La tarde amenazó lluvia, quizás porque el Cristo de San Jerónimo también es conocido como el Cristo de los Labradores, quizás porque los agricultores se lo pidieron, quizás por eso durante la tarde llovió. Sin embargo el Cristo de San Jerónimo respetó su procesión. Lo hizo por primera vez tras su reciente y brillante restauración.  La luminosidad, el gesto de dolor de la imagen y la caracteristica túnica roja de los que le portaban quebraban la oscuridad de la noche.

MODELO DE CRUCIFICADOS

Pertenece al conjunto de crucifijos góticos definido como ‘Christus patiens’, dentro de la corriente iconográfica del Crucifixus Dolorosus propia de la Baja Edad Media, que se caracteriza por la acentuación de los rasgos más patéticos de la imagen. Desde el punto de vista de la espiritualidad, este tipo de representaciones se relacionan con el nacimiento de una sensibilidad mística que tiene su origen en el pensamiento de San Francisco de Asís y su plasmación visual más extrema en las visiones de Santa Brígida.

Cabeza de serie de otros crucifijos dolorosos, el Cristo de la Salud es visitado en 1510 por una comisión de la Universidad de Salamanca que se dispone a hacer una copia para su capilla, identificada con el Cristo de la Agonía Redentora de la catedral salmantina.
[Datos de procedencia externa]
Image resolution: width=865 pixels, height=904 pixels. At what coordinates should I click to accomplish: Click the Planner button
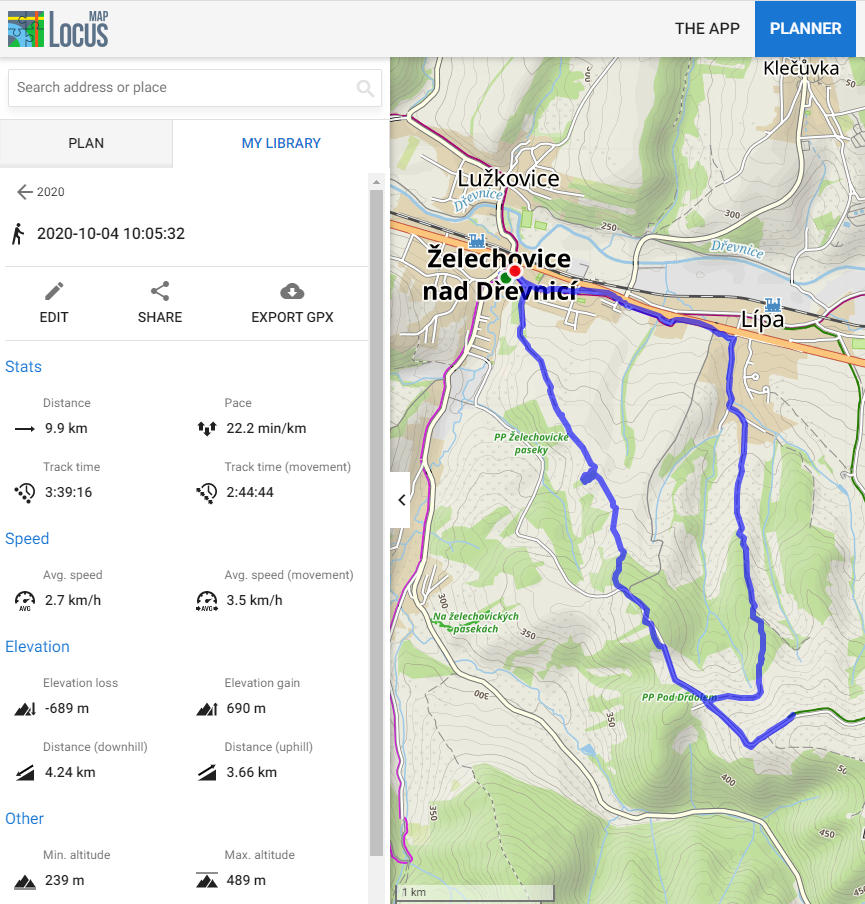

Su fama no decrece y fue señalado en 1782 como modelo de Crucificados por el Padre Interián de Ayala en su obra ‘El pintor christiano y erudito’.

Se percibe en la escultura un evidente interés por la observación del natural, manifiesta en el tratamiento de la anatomía y el tratamiento del rostro, que refleja en el momento de la expiración una evidente sensación de dolor. La utilización de pelo natural es bastante frecuente en la imaginería gótica para reforzar el realismo. A la fuerza expresiva de la imagen contribuye su policromía, que fue objeto de una intervención restauradora en 1851.

En 1940 se solicita el traslado del Cristo a la capilla de la iglesia, ubicada en el coro bajo. Hacia 1970 se rehacen los dedos de la mano de Cristo por el restaurador Jerónimo Cotobal.